TASK DESCRIPTION:
Starting with the line that contains "Go to 控制台首頁 console home" and stopping after the line that contains "You are a computer-use agent. The image", copy the entries below exactly. Include nothing else.

(Dataset entries)
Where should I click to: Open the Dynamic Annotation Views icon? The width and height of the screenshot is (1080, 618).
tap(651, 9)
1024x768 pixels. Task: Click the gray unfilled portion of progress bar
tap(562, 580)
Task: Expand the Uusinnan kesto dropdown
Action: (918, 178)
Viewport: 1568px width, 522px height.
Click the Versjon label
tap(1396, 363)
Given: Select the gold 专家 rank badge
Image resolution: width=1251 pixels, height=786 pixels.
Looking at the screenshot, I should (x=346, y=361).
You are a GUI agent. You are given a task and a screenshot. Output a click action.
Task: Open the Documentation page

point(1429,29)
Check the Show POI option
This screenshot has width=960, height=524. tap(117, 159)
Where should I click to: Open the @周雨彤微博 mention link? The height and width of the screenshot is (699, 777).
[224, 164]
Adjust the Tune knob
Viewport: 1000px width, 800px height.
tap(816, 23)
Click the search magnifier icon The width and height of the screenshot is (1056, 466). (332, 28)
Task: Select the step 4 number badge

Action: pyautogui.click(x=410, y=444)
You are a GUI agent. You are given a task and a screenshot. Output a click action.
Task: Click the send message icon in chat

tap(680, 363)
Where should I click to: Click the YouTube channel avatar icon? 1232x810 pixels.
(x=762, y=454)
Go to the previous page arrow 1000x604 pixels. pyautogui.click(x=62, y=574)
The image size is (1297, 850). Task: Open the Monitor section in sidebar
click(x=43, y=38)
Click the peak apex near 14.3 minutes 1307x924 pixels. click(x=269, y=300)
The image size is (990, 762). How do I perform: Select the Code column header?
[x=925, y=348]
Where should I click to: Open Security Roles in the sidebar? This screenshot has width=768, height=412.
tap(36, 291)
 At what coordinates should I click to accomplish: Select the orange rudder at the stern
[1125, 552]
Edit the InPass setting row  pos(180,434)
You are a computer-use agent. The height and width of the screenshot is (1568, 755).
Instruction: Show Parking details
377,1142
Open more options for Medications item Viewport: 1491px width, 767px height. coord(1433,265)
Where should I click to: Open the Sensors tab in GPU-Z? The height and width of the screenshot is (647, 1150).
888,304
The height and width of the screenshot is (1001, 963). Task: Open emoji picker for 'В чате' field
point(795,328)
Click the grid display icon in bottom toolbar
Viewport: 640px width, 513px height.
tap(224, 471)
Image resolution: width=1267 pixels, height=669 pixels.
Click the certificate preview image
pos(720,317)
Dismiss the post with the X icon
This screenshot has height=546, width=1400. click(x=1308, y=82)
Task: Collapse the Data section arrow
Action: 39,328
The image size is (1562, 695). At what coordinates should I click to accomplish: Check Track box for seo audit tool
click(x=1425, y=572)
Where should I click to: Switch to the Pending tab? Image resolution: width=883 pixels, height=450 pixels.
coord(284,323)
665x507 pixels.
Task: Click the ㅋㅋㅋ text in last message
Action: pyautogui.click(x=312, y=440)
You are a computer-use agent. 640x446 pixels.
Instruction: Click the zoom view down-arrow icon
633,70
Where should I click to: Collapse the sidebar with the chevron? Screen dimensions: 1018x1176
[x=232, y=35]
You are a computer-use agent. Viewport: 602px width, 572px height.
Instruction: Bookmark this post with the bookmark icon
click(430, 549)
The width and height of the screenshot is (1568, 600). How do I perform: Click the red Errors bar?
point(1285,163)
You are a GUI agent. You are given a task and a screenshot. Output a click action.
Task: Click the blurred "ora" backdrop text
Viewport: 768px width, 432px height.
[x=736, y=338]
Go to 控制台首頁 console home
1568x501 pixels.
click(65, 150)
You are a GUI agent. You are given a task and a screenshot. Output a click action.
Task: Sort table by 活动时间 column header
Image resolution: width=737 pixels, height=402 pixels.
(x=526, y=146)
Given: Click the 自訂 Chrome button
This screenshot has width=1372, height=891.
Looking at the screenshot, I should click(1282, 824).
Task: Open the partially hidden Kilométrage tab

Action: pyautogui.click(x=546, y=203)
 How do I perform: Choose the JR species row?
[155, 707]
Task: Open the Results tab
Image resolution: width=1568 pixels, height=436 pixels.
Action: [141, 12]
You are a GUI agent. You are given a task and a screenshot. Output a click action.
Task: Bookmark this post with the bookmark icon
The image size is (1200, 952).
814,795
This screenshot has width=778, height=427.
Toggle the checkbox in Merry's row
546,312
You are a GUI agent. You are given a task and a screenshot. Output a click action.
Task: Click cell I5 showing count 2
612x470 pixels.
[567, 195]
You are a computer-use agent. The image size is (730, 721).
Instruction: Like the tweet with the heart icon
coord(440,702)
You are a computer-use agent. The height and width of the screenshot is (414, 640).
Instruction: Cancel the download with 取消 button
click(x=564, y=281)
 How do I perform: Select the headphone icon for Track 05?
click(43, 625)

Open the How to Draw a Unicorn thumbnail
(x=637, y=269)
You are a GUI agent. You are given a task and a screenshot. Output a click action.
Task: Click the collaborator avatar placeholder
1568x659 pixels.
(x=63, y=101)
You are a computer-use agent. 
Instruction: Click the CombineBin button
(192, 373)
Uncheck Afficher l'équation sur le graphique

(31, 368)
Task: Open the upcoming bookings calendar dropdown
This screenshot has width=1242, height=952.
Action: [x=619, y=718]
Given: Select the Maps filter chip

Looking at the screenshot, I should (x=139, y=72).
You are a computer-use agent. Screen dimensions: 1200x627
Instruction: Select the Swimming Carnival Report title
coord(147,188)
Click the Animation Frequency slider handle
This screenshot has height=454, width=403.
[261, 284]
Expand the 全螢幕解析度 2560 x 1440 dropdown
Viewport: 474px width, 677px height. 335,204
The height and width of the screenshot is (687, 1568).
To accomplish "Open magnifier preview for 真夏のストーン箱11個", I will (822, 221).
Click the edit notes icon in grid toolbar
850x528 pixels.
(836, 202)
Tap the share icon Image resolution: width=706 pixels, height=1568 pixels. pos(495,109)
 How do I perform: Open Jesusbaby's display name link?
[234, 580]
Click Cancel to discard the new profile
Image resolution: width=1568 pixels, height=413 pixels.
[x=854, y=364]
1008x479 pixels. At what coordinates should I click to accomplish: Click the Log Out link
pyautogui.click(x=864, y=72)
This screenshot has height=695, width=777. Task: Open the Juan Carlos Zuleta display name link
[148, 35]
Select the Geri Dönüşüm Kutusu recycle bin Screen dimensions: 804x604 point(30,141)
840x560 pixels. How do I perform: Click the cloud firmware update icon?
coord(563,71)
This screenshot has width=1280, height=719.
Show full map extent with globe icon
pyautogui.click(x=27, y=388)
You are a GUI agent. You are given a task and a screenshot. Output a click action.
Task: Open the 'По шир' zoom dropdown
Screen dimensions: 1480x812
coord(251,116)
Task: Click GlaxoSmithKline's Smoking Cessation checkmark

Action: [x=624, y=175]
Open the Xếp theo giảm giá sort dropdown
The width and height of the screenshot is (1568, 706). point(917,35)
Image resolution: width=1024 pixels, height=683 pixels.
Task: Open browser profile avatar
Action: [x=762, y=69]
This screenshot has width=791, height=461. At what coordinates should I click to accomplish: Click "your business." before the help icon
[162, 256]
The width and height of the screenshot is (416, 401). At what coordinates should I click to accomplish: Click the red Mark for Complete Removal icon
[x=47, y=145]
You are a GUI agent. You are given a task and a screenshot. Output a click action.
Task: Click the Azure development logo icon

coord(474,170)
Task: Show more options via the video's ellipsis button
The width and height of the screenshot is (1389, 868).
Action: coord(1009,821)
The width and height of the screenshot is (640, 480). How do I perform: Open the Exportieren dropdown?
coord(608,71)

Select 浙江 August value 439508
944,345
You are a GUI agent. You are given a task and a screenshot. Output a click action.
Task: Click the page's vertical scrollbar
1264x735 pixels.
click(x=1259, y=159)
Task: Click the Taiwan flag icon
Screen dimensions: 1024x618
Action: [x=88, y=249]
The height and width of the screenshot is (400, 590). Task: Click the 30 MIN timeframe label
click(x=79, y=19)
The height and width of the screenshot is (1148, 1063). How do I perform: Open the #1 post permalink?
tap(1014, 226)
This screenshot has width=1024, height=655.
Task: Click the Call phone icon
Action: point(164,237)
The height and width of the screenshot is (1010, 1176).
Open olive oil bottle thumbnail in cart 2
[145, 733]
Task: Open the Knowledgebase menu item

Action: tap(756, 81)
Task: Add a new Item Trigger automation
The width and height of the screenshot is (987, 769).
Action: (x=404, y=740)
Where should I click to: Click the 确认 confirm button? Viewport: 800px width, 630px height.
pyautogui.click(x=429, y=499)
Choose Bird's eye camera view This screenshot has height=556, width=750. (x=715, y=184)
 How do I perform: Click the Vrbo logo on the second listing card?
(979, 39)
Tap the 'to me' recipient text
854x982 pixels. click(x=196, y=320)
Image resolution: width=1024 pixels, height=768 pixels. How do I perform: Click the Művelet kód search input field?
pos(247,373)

EXPECTED ANSWER:
Go to 控制台首頁 console home
1568x501 pixels.
click(65, 150)
You are a GUI agent. You are given a task and a screenshot. Output a click action.
Task: Sort table by 活动时间 column header
Image resolution: width=737 pixels, height=402 pixels.
(x=526, y=146)
Given: Click the 自訂 Chrome button
This screenshot has width=1372, height=891.
Looking at the screenshot, I should click(1282, 824).
Task: Open the partially hidden Kilométrage tab

Action: pyautogui.click(x=546, y=203)
 How do I perform: Choose the JR species row?
[155, 707]
Task: Open the Results tab
Image resolution: width=1568 pixels, height=436 pixels.
Action: [141, 12]
You are a GUI agent. You are given a task and a screenshot. Output a click action.
Task: Bookmark this post with the bookmark icon
The image size is (1200, 952).
814,795
This screenshot has width=778, height=427.
Toggle the checkbox in Merry's row
546,312
You are a GUI agent. You are given a task and a screenshot. Output a click action.
Task: Click cell I5 showing count 2
612x470 pixels.
[567, 195]
You are a computer-use agent. The image size is (730, 721).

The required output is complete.